- **What is expected**
Scanning the entries below, copy every line that contains the word "agent".

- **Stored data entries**
*** Begin section ***

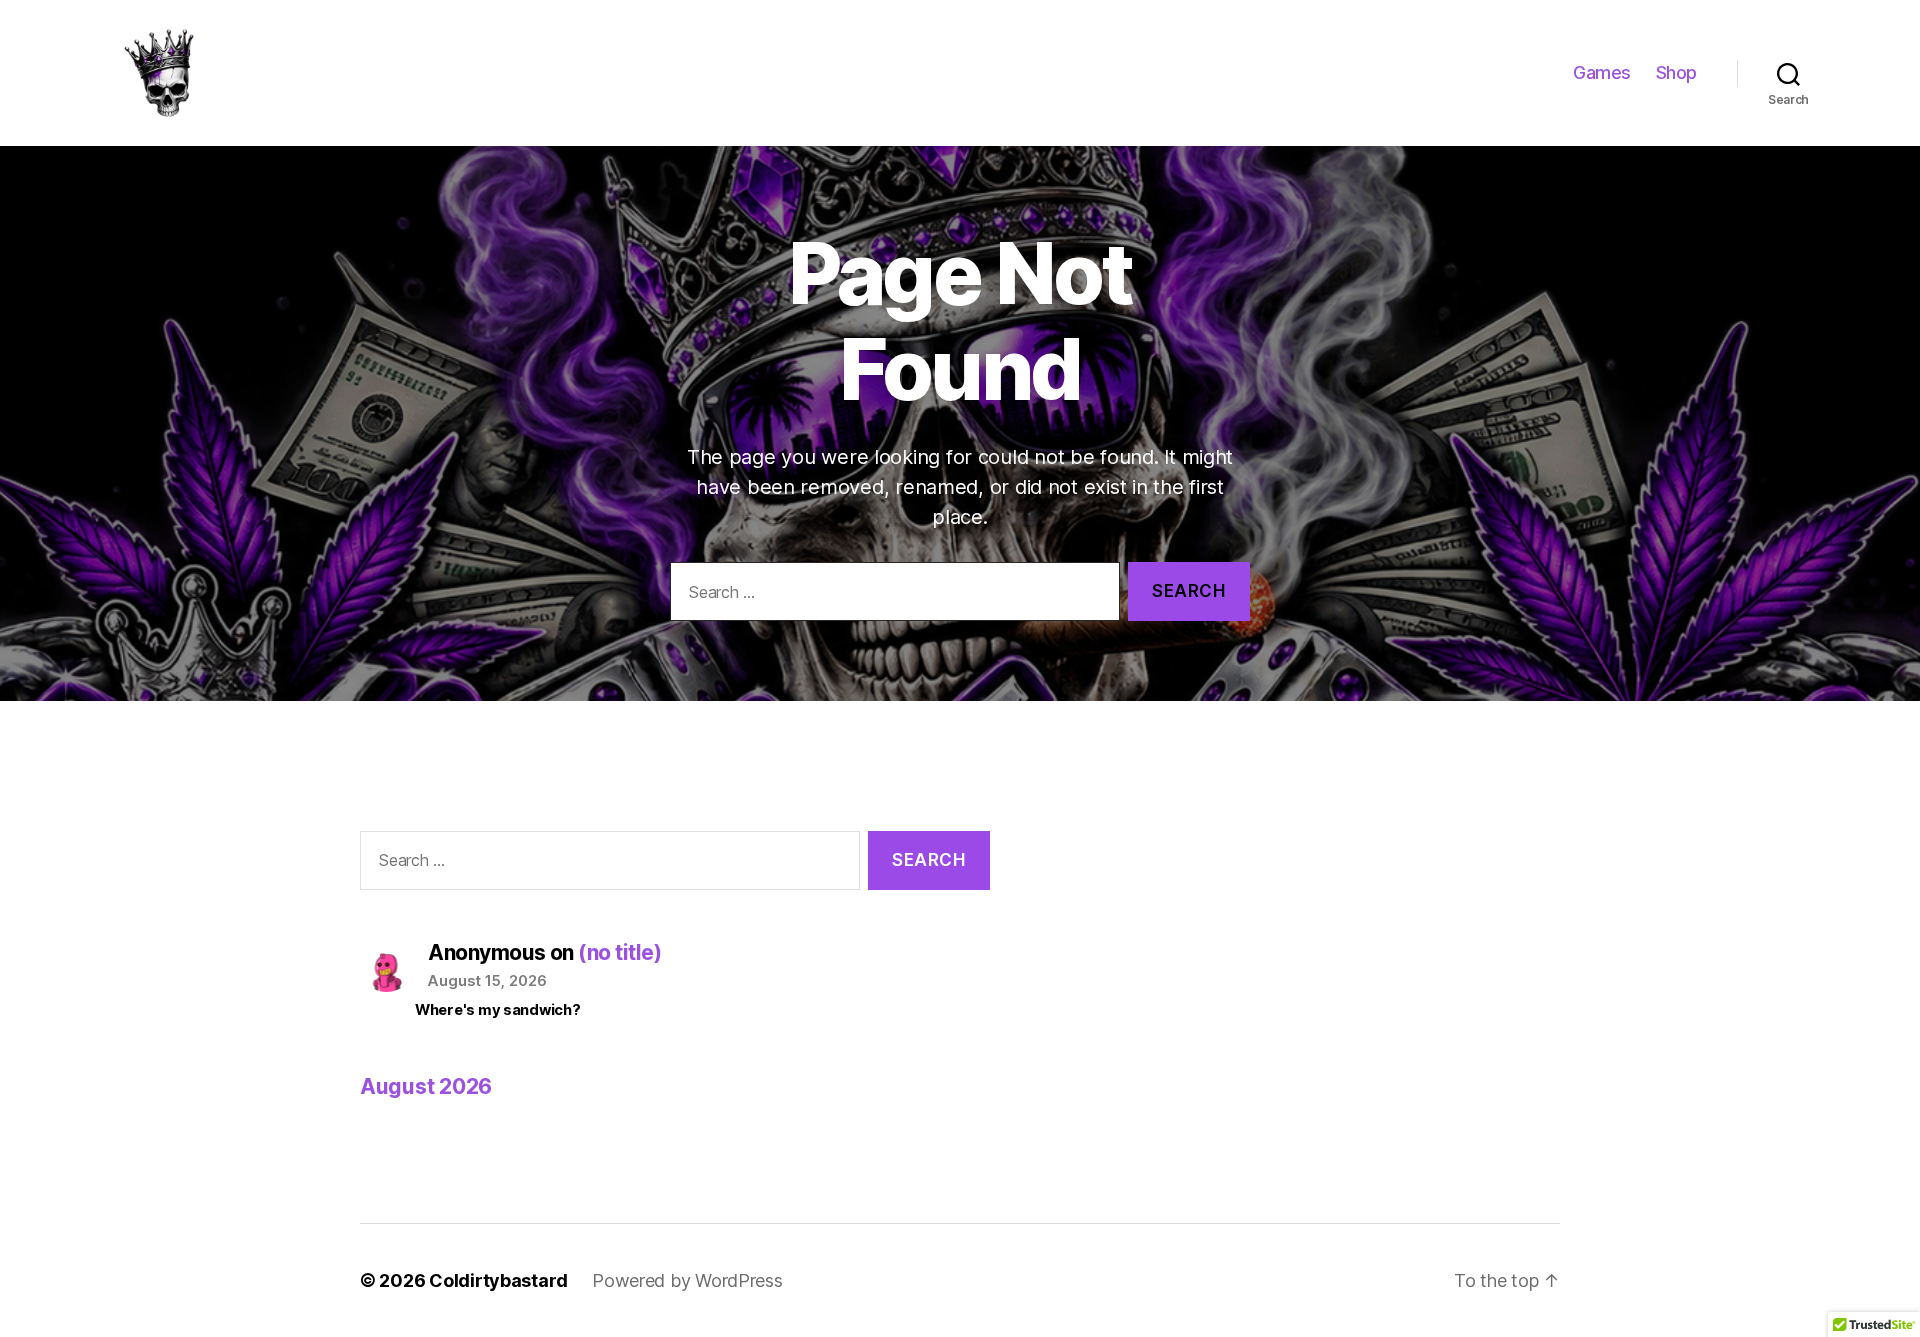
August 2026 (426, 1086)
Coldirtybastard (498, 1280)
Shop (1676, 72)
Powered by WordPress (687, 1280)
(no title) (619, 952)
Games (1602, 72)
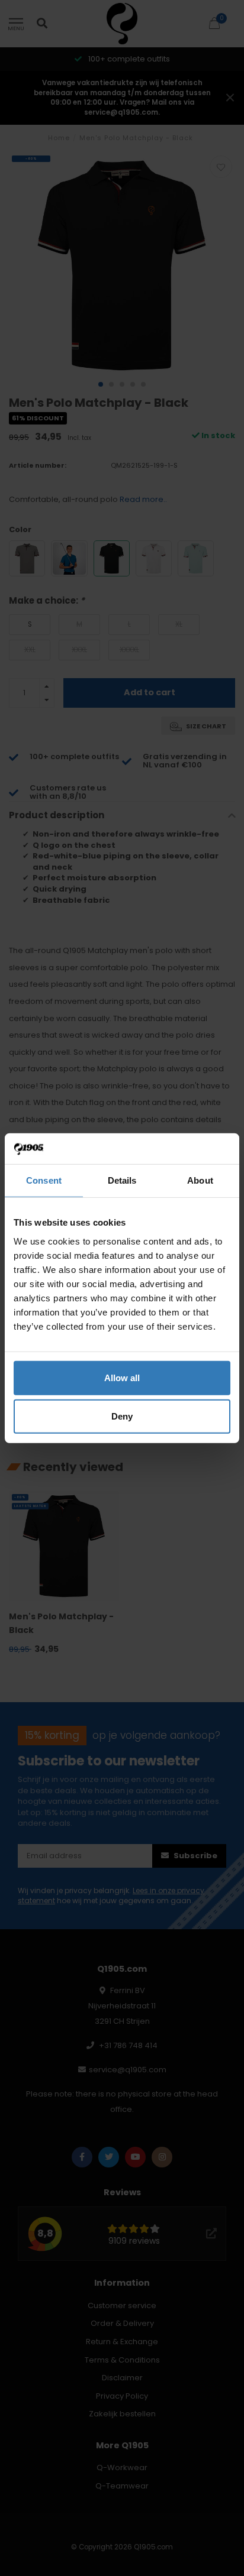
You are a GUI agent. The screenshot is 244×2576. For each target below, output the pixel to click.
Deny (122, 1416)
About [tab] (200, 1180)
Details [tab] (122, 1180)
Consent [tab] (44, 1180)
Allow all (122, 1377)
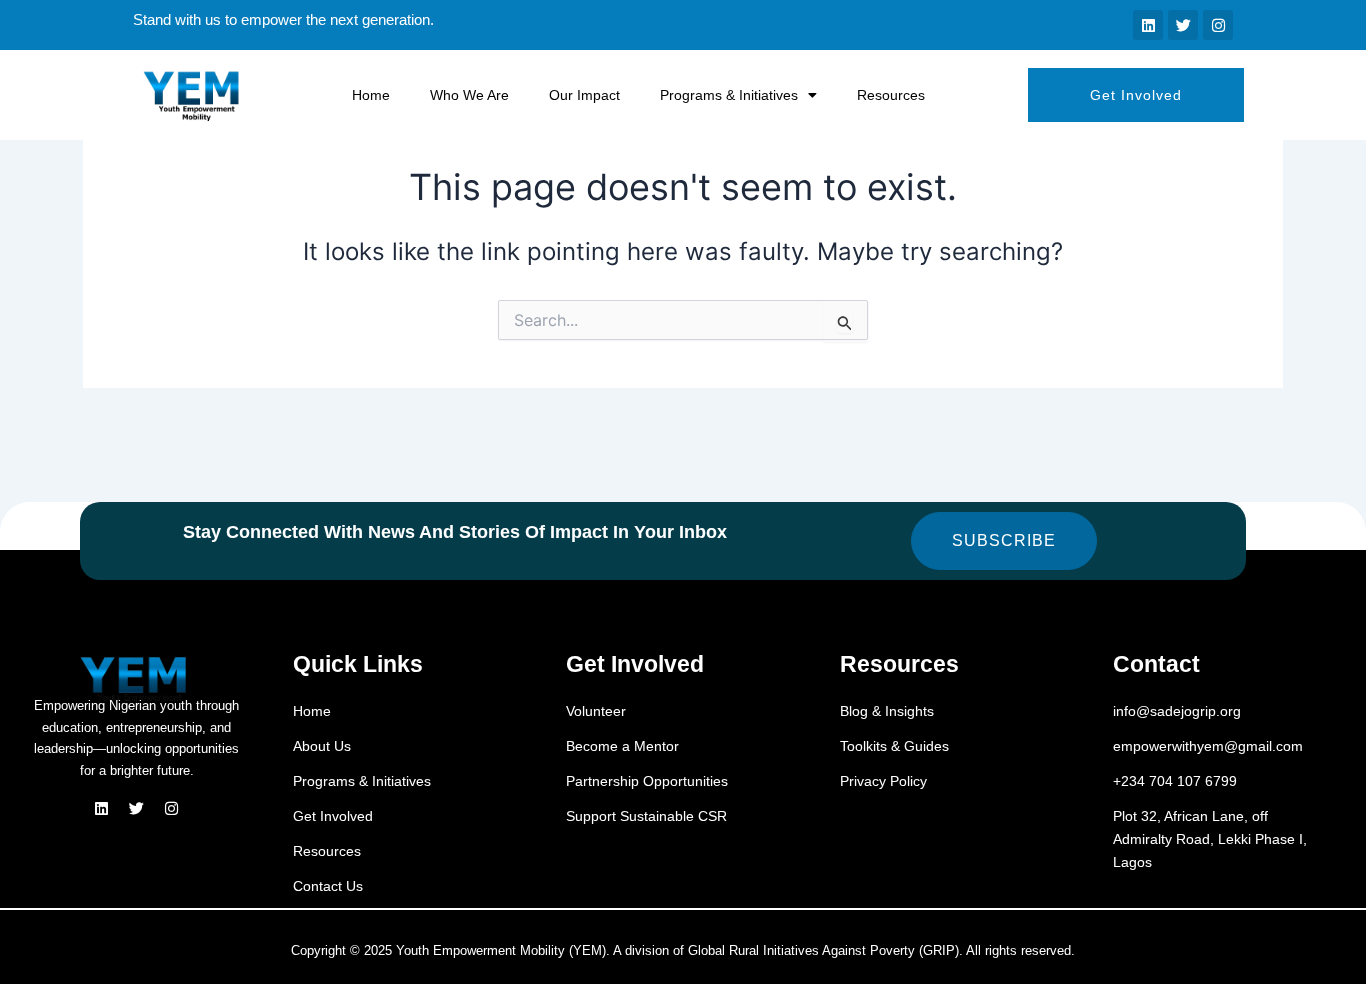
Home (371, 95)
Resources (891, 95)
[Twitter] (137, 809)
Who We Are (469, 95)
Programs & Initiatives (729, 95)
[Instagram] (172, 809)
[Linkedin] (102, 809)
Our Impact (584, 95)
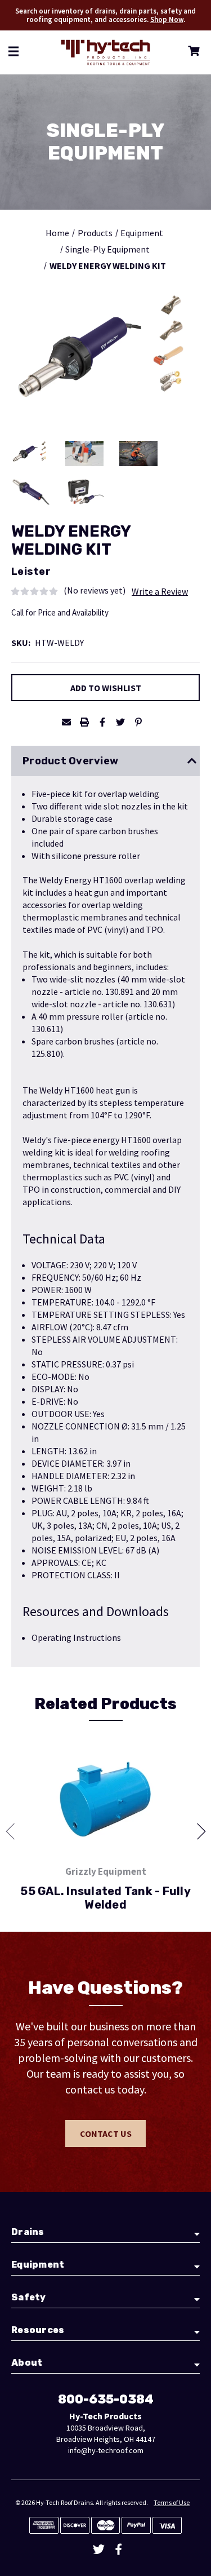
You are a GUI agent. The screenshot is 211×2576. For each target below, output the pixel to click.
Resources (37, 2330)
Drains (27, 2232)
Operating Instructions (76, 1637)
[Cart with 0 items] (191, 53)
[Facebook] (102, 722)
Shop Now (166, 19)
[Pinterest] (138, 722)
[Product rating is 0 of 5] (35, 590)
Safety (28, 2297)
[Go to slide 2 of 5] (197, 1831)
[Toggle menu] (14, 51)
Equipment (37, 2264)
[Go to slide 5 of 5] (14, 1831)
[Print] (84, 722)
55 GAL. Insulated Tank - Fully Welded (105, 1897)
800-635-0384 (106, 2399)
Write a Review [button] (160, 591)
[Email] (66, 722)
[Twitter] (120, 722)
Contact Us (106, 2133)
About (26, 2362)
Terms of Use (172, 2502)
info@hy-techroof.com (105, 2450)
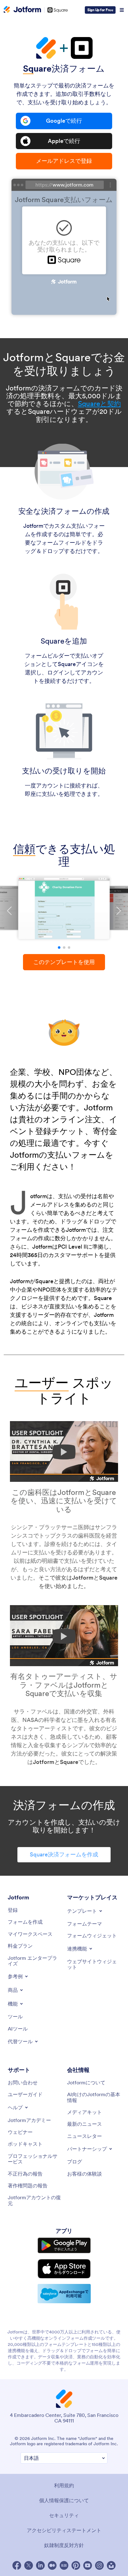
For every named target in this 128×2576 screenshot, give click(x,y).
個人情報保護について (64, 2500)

*** End section ***

- **Answer to the problem**
You are a GUI agent. The screenshot is 244×2576. For each target below, output the pixel to click.
You are a GUI agent. The screenshot is 211×2576. For each target below, output the pixel to click.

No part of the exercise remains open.